▸ **TAREFAS A CUMPRIR**:
- A) No texto sobre o Aprende Mais, reescreva o trecho entre "A ação também" e "sobrecarga de trabalho.", inclusive, trocando "docentes" por "professores".
- B) Por favor, informe o valor em bolsas que a ação oferece aos docentes da rede estadual, segundo o texto sobre o Aprende Mais.

▸ **TRECHO DO EXERCÍCIO**:
#####

A base para a criação do Aprende Mais vem do Avaliar é Tri, outro programa estadual criado no ano passado em que as escolas fazem a avaliação diagnóstica dos alunos e encaminhar para o Estado. A pasta cita que o Avaliar é Tri também serve para "orientar os educadores sobre como trabalhar com os resultados da avaliação diagnóstica de modo a potencializar a recuperação das fragilidades identificadas nos estudantes".
A ação também oferece R$ 154,7 milhões em bolsas para os docentes da rede estadual e disponibiliza formações síncronas pelo canal do YouTube TV Seduc RS e assíncronas com materiais complementares pelo Portal Educação. São as formações extras citadas pelos docentes como um item que afeta a sobrecarga de trabalho.
A Seduc cita que os professores dos anos iniciais, que compreendem do 1º ao 5º do Ensino Fundamental, tem formações "com enfoque na consolidação da alfabetização, na gestão da sala de aula e na recuperação de habilidades essenciais previstas para essa etapa de ensino, sendo que o acesso aos dados e evidências da avaliação diagnóstica podem ser acessados pelas Coordenadorias Regionais de Ensino (CREs), município, escola, turma e aluno, o que subsidia a ação e intervenção dos docentes, possibilitando ações específicas em cada ano escolar".

#####

▸ **REGISTROS FORNECIDOS**:
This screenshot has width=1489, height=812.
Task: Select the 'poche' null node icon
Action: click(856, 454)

#####

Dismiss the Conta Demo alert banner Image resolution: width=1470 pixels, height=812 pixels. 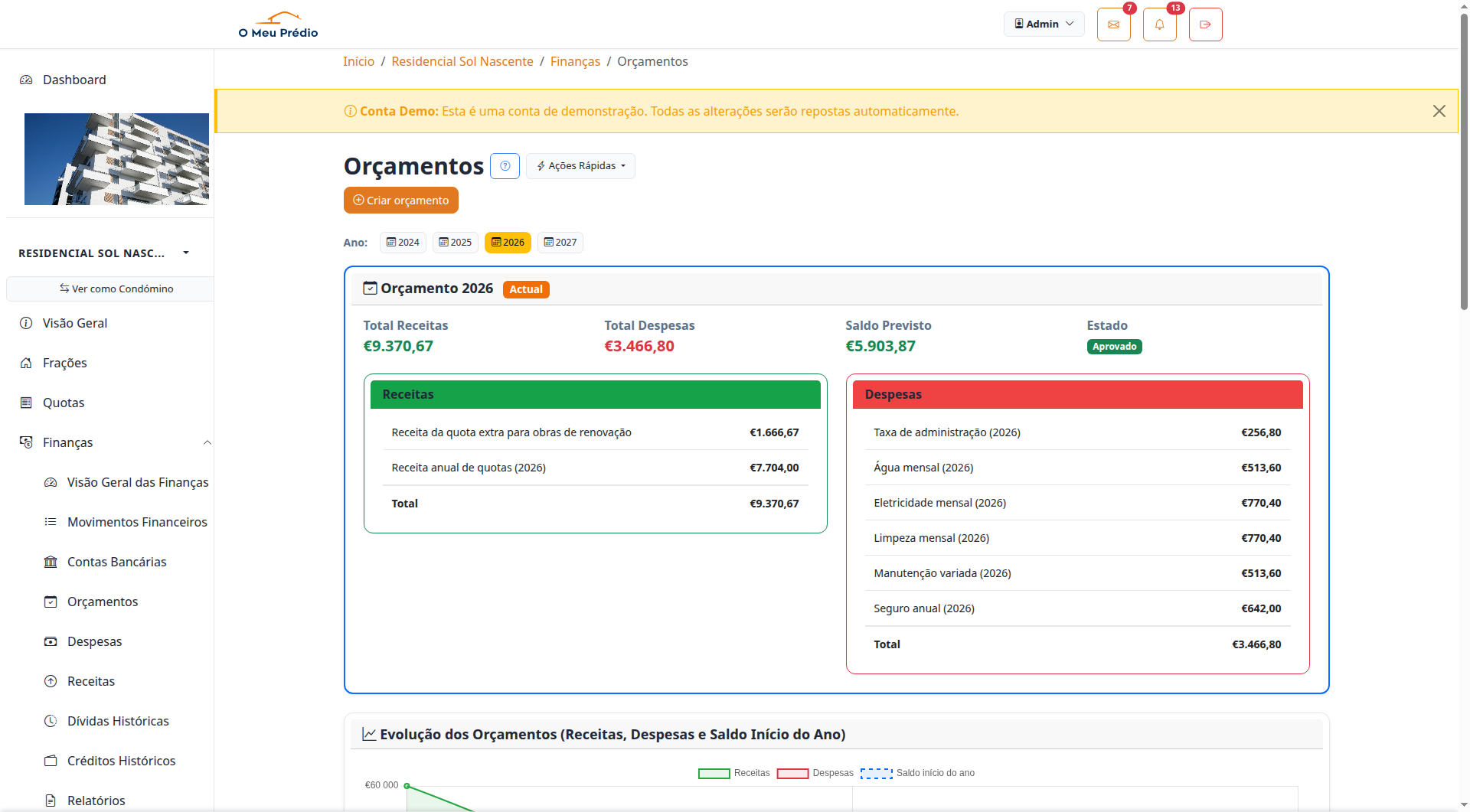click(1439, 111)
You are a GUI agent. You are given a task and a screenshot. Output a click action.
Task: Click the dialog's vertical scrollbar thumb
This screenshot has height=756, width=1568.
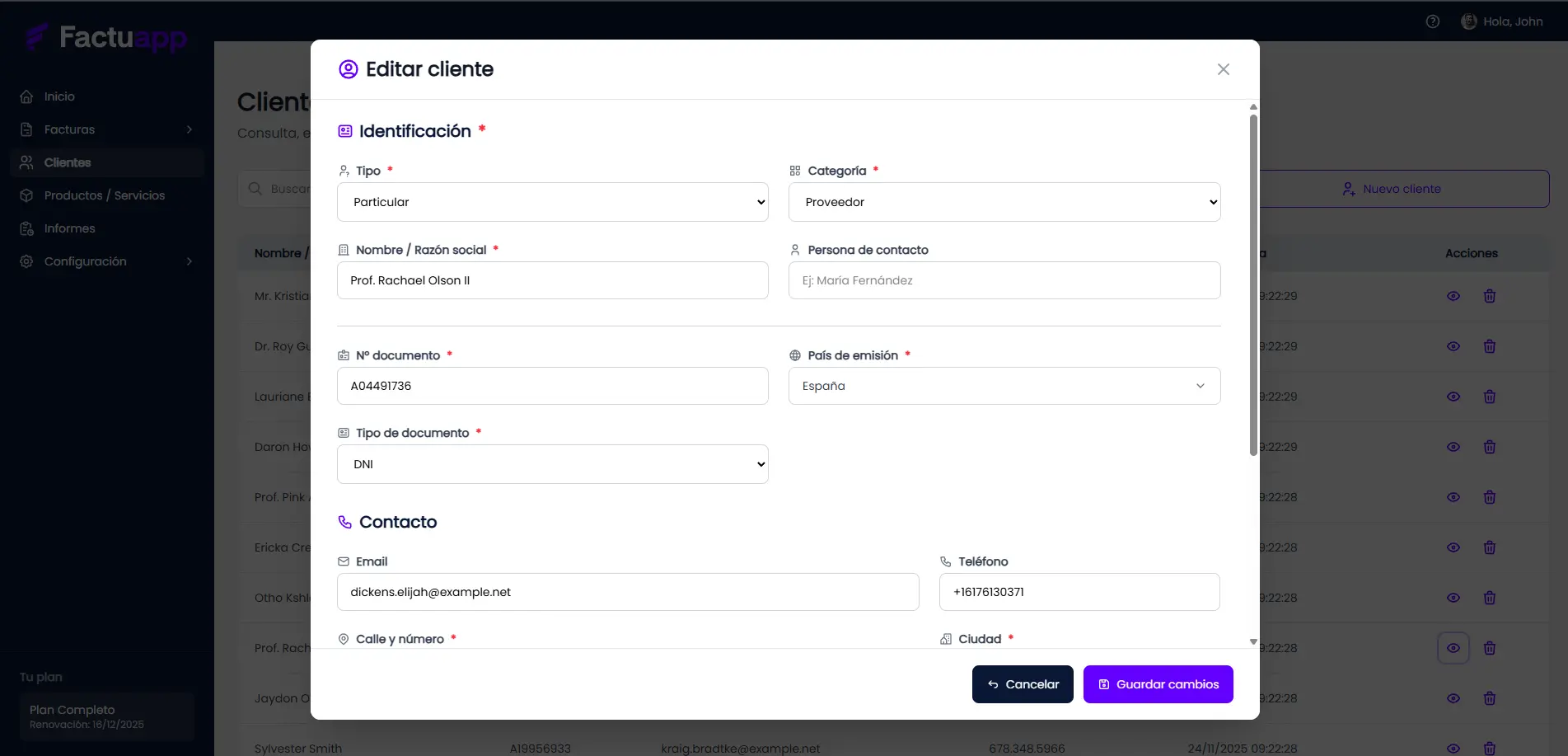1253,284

#####

▸ **RESPOSTAS POR TAREFA**:
- A)
A ação também oferece R$ 154,7 milhões em bolsas para os professores da rede estadual e disponibiliza formações síncronas pelo canal do YouTube TV Seduc RS e assíncronas com materiais complementares pelo Portal Educação. São as formações extras citadas pelos professores como um item que afeta a sobrecarga de trabalho.

- B) R$ 154,7 milhões.